# THE EXERCISE
Could you copy the listing below verbatim, starting at the line containing "Given: Open the How To Use tab" and running through the end of the listing, both ends included, while leaving the pictures out?

****

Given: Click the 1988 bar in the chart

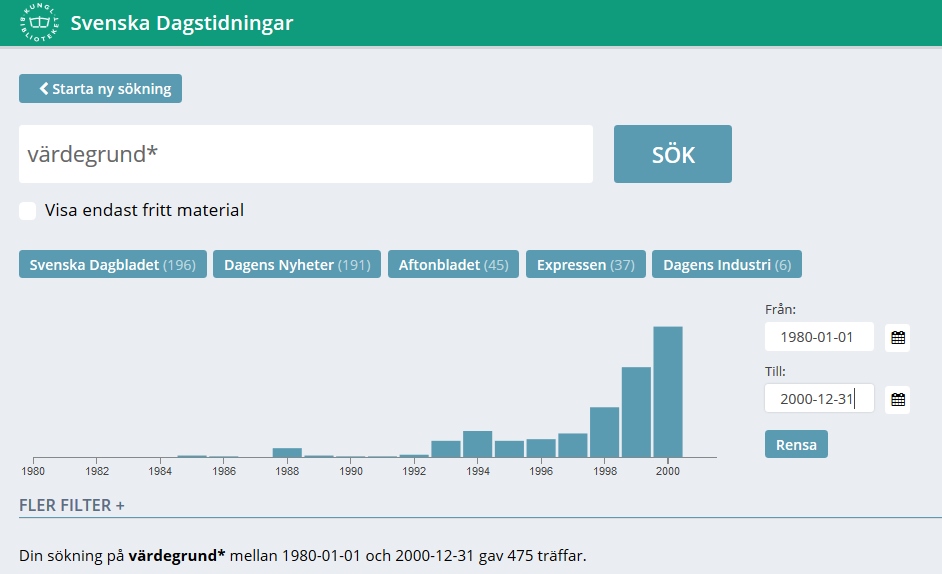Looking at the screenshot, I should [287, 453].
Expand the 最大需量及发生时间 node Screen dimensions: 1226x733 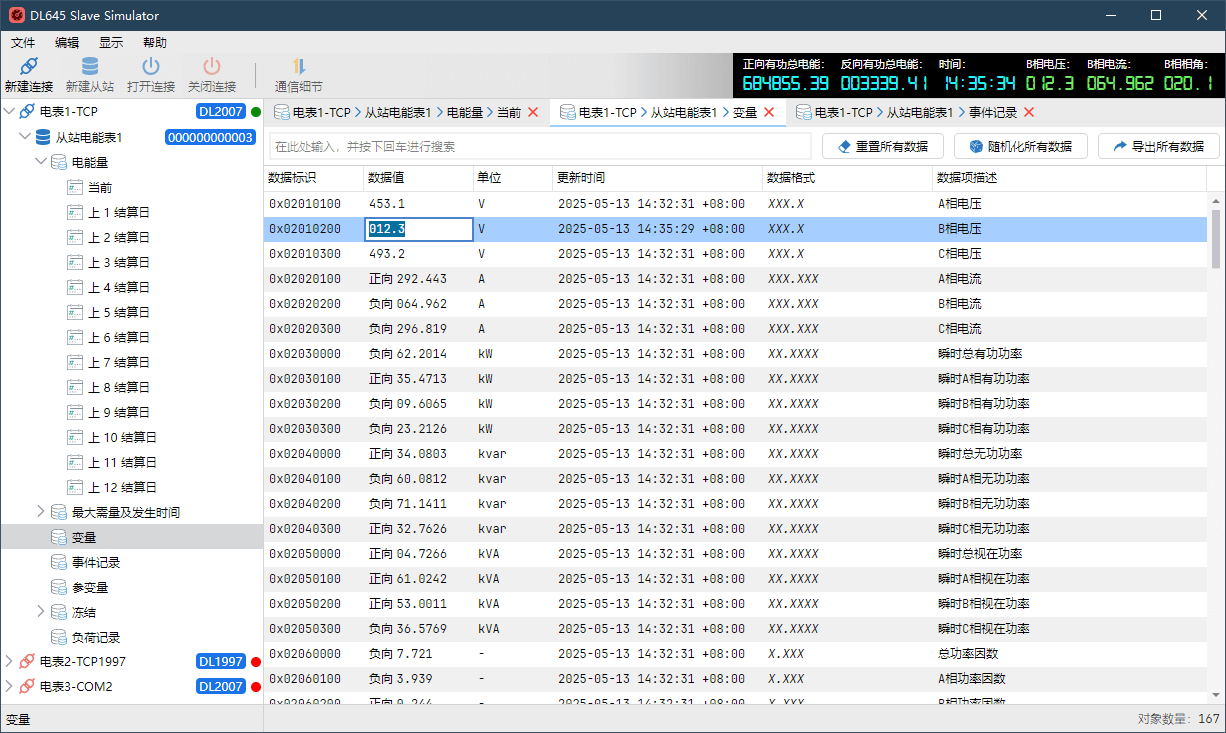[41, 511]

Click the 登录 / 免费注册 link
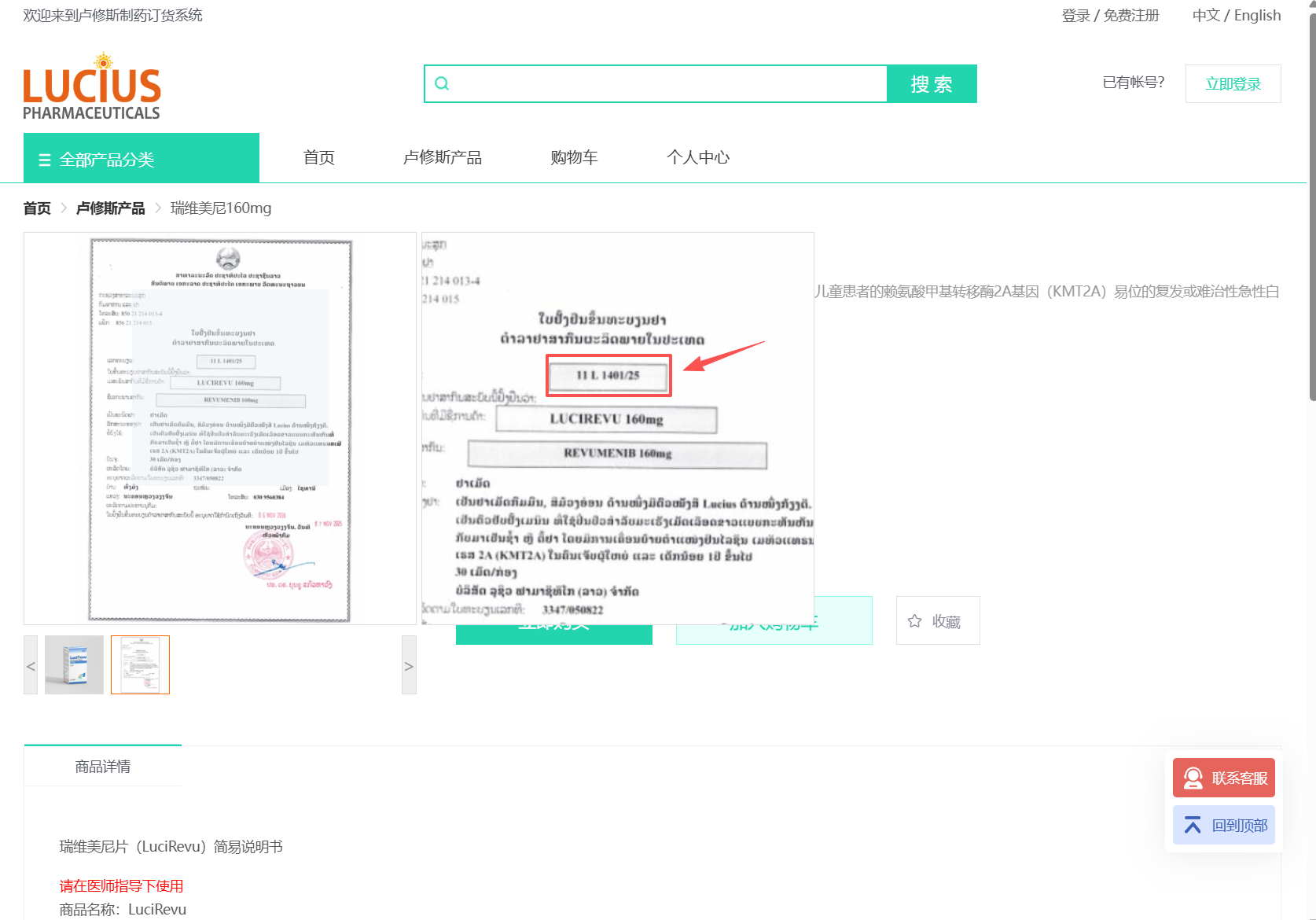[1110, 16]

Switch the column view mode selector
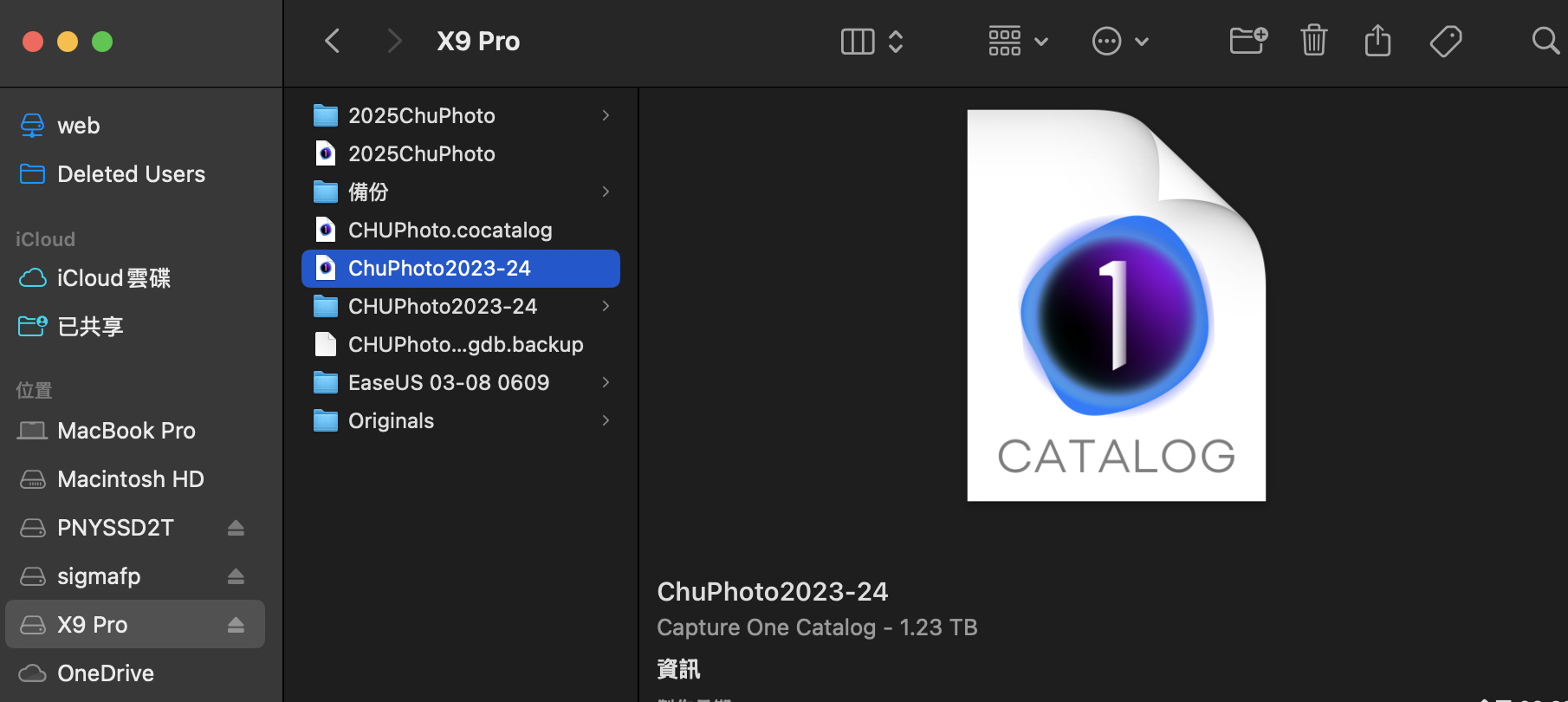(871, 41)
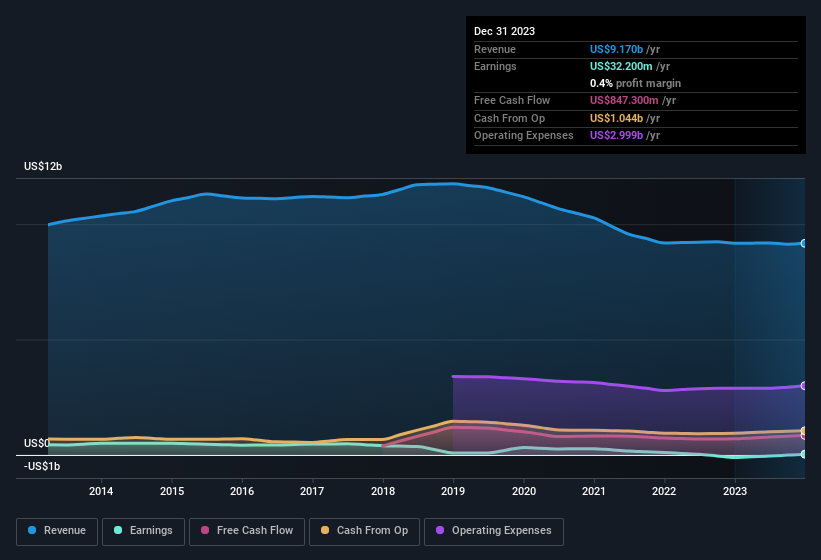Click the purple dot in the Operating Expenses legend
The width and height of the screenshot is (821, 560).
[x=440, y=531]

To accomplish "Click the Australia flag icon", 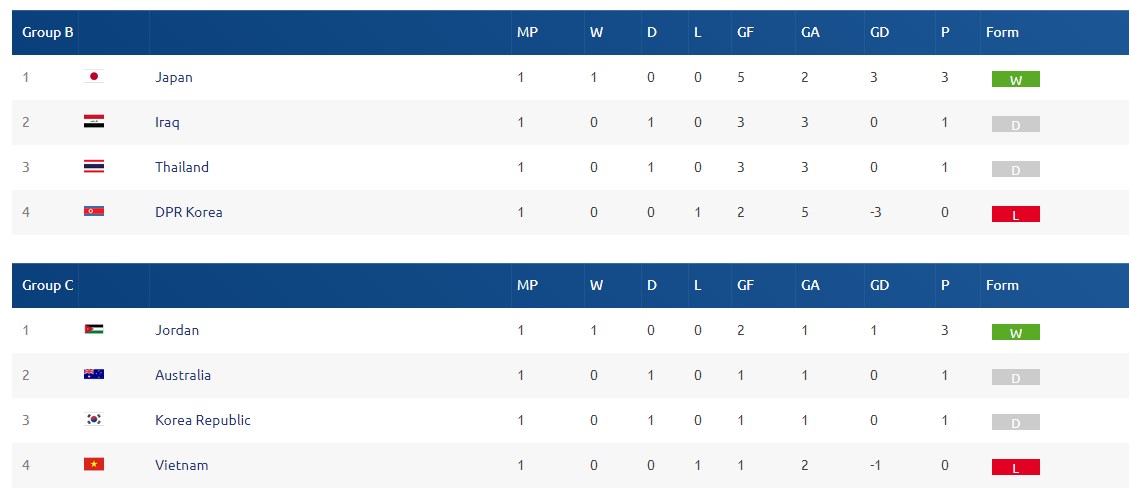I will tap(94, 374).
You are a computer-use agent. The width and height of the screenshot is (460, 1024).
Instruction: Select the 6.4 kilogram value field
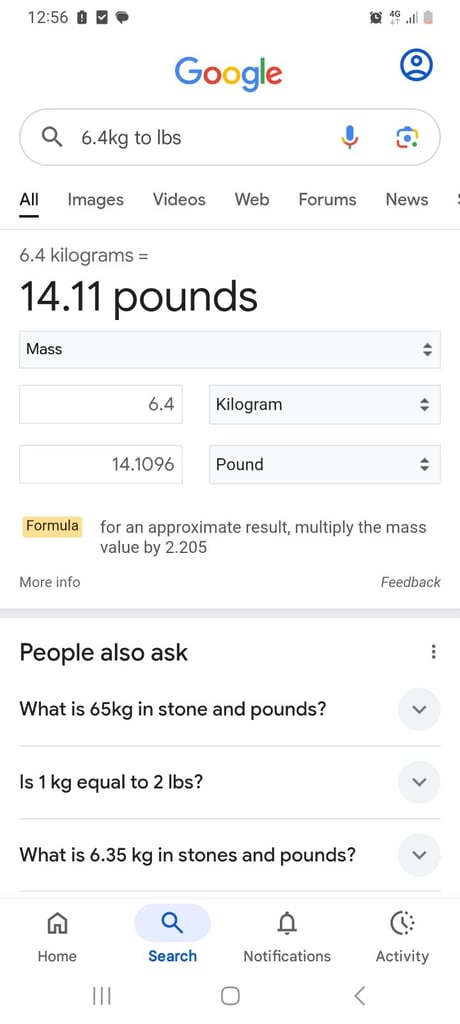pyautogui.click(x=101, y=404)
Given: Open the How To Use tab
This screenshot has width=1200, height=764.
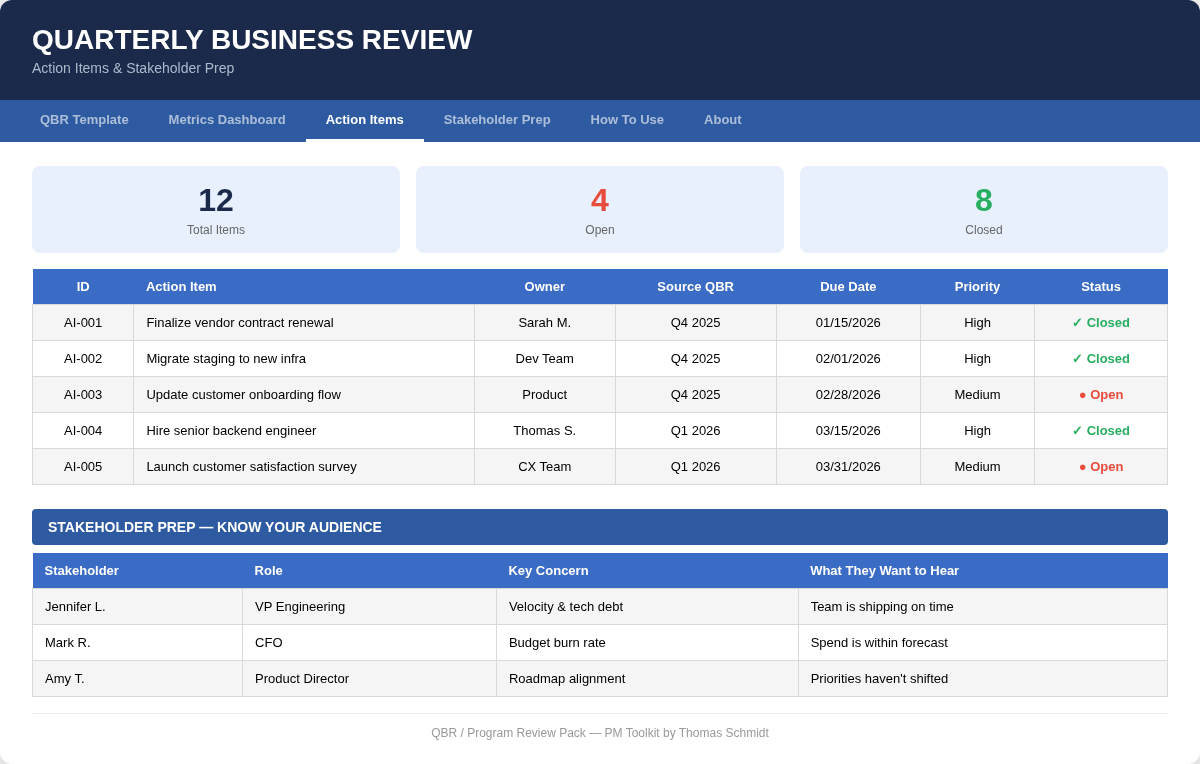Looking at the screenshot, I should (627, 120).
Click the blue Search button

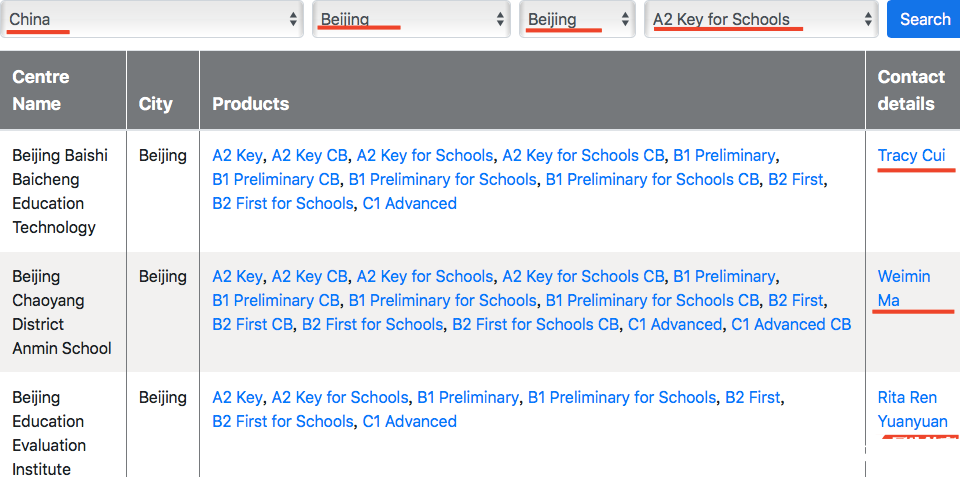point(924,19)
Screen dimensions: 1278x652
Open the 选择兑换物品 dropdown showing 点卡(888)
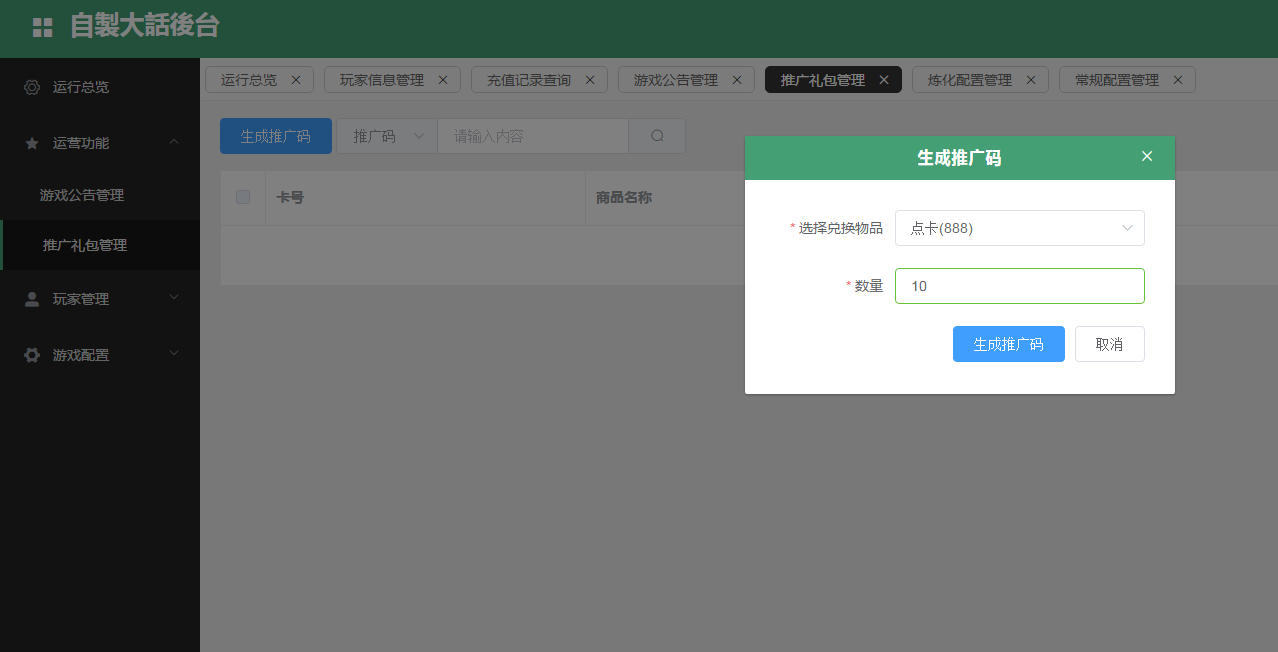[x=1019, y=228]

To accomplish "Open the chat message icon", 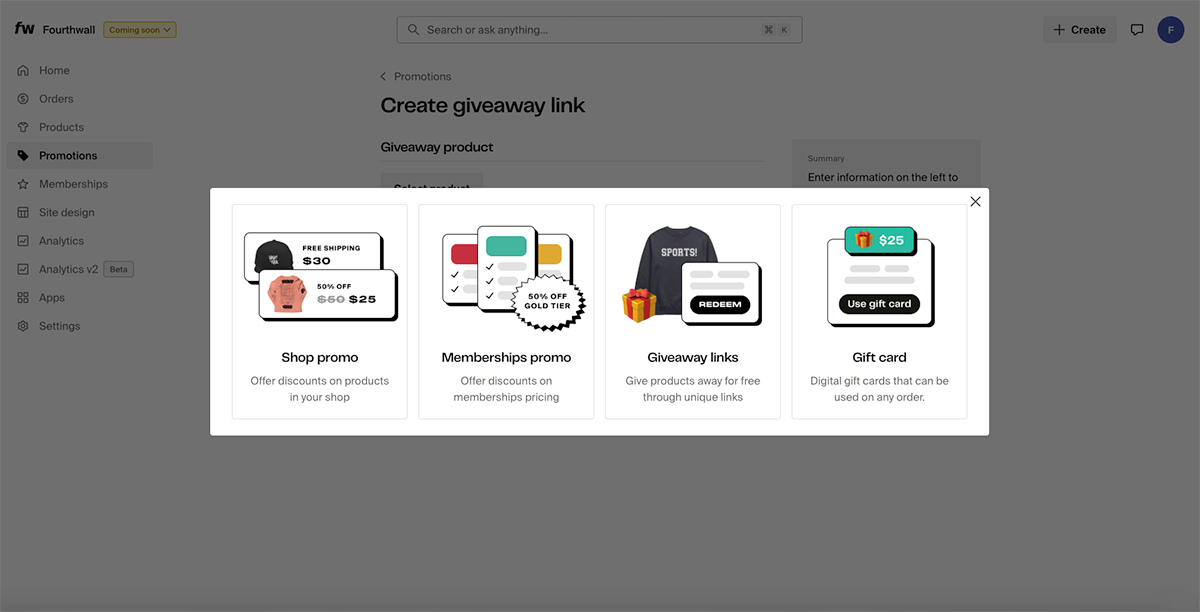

****

# FULL SOLUTION
Given: Open the How To Use tab
This screenshot has width=1200, height=764.
Looking at the screenshot, I should (627, 120).
Click the blue Search button

point(924,19)
Screen dimensions: 1278x652
Open the 选择兑换物品 dropdown showing 点卡(888)
[x=1019, y=228]

To accomplish "Open the chat message icon", 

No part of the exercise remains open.